**TASK DIRECTIONS:** Without including any pictures, write out all the entries exactly.

(SOURCE INFORMATION)

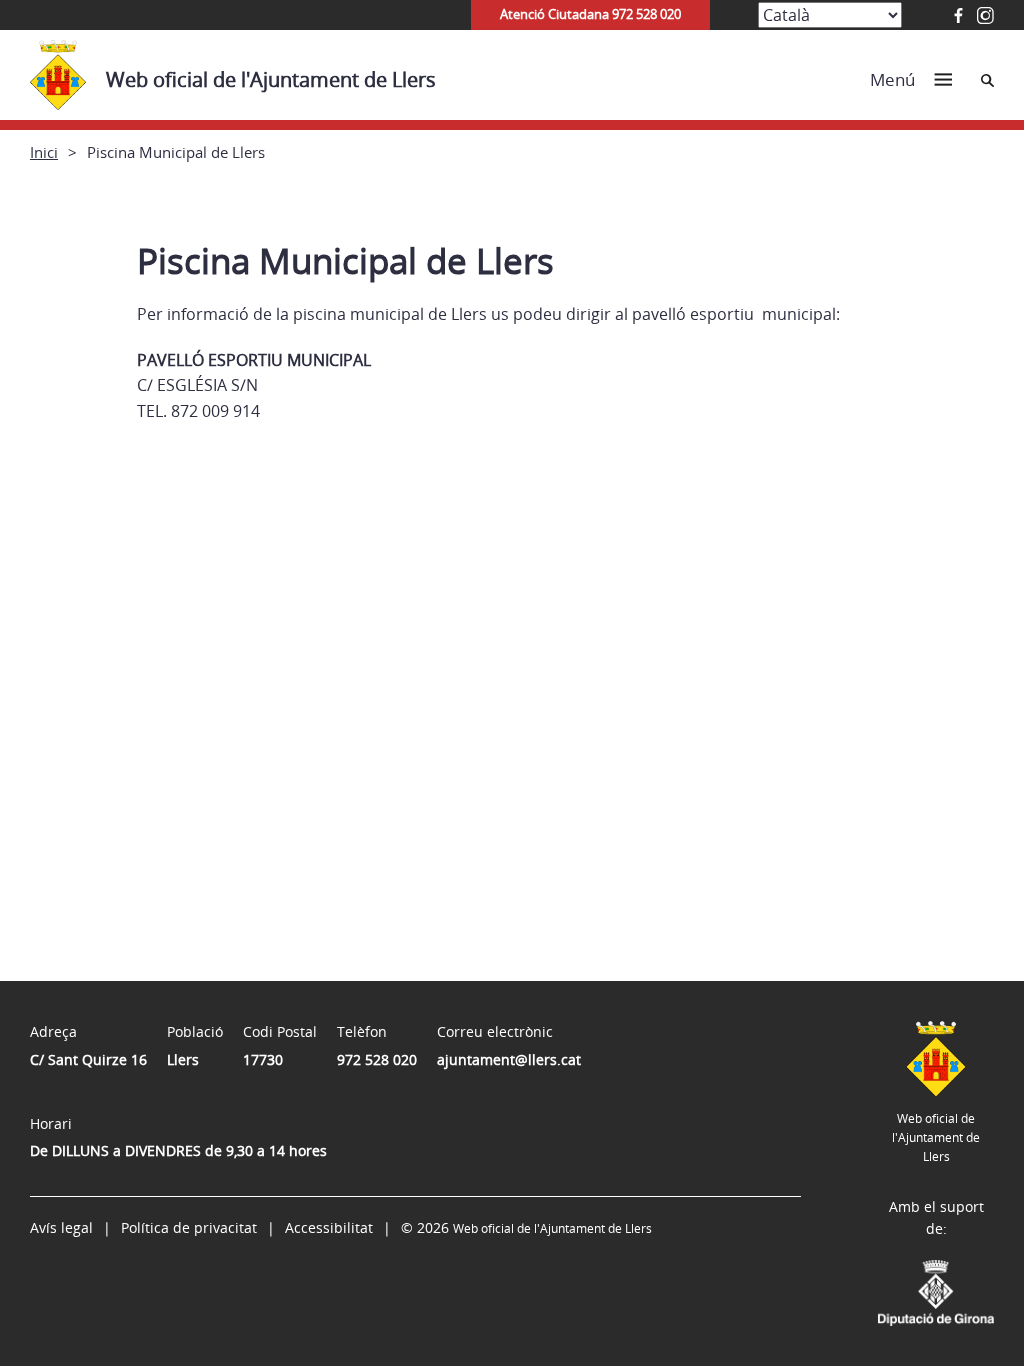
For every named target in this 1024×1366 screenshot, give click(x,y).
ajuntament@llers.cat (509, 1059)
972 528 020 (377, 1059)
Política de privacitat (189, 1227)
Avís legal (61, 1227)
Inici (44, 152)
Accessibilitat (329, 1227)
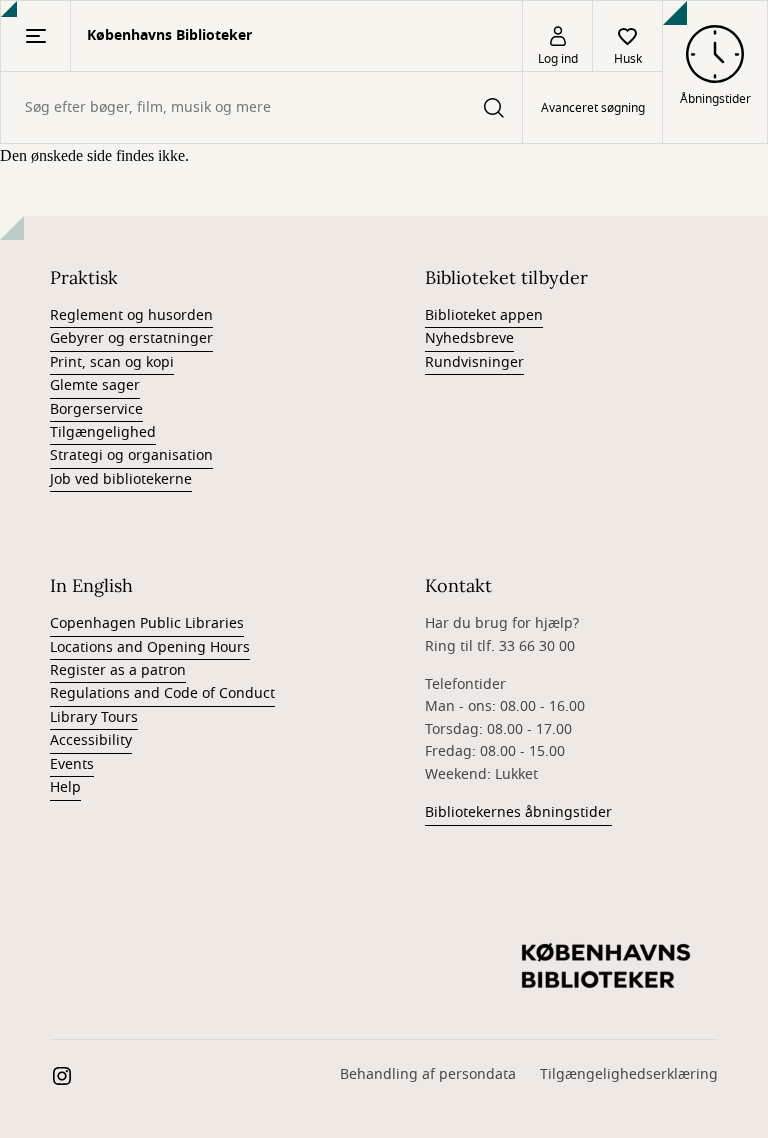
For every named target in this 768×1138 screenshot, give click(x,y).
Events (72, 764)
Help (65, 787)
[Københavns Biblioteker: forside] (606, 967)
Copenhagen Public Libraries (147, 623)
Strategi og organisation (131, 455)
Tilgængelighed (103, 432)
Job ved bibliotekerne (121, 479)
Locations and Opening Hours (150, 647)
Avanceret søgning (593, 108)
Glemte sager (95, 385)
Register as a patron (118, 670)
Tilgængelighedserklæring (629, 1074)
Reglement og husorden (131, 315)
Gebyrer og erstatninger (131, 338)
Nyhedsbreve (469, 338)
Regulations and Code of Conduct (162, 693)
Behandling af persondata (428, 1074)
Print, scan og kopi (112, 362)
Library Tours (94, 717)
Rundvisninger (474, 362)
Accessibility (91, 740)
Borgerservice (96, 409)
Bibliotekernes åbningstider (518, 812)
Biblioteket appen (484, 315)
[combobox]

(End SOURCE INFORMATION)

**ANSWER SPACE:**
For every named target in this 1024×1366 screenshot, give click(x,y).
ajuntament@llers.cat (509, 1059)
972 528 020 (377, 1059)
Política de privacitat (189, 1227)
Avís legal (61, 1227)
Inici (44, 152)
Accessibilitat (329, 1227)
For every named target in this 768×1138 screenshot, give click(x,y).
Events (72, 764)
Help (65, 787)
[Københavns Biblioteker: forside] (606, 967)
Copenhagen Public Libraries (147, 623)
Strategi og organisation (131, 455)
Tilgængelighed (103, 432)
Job ved bibliotekerne (121, 479)
Locations and Opening Hours (150, 647)
Avanceret søgning (593, 108)
Glemte sager (95, 385)
Register as a patron (118, 670)
Tilgængelighedserklæring (629, 1074)
Reglement og husorden (131, 315)
Gebyrer og erstatninger (131, 338)
Nyhedsbreve (469, 338)
Regulations and Code of Conduct (162, 693)
Behandling af persondata (428, 1074)
Print, scan og kopi (112, 362)
Library Tours (94, 717)
Rundvisninger (474, 362)
Accessibility (91, 740)
Borgerservice (96, 409)
Bibliotekernes åbningstider (518, 812)
Biblioteket appen (484, 315)
[combobox]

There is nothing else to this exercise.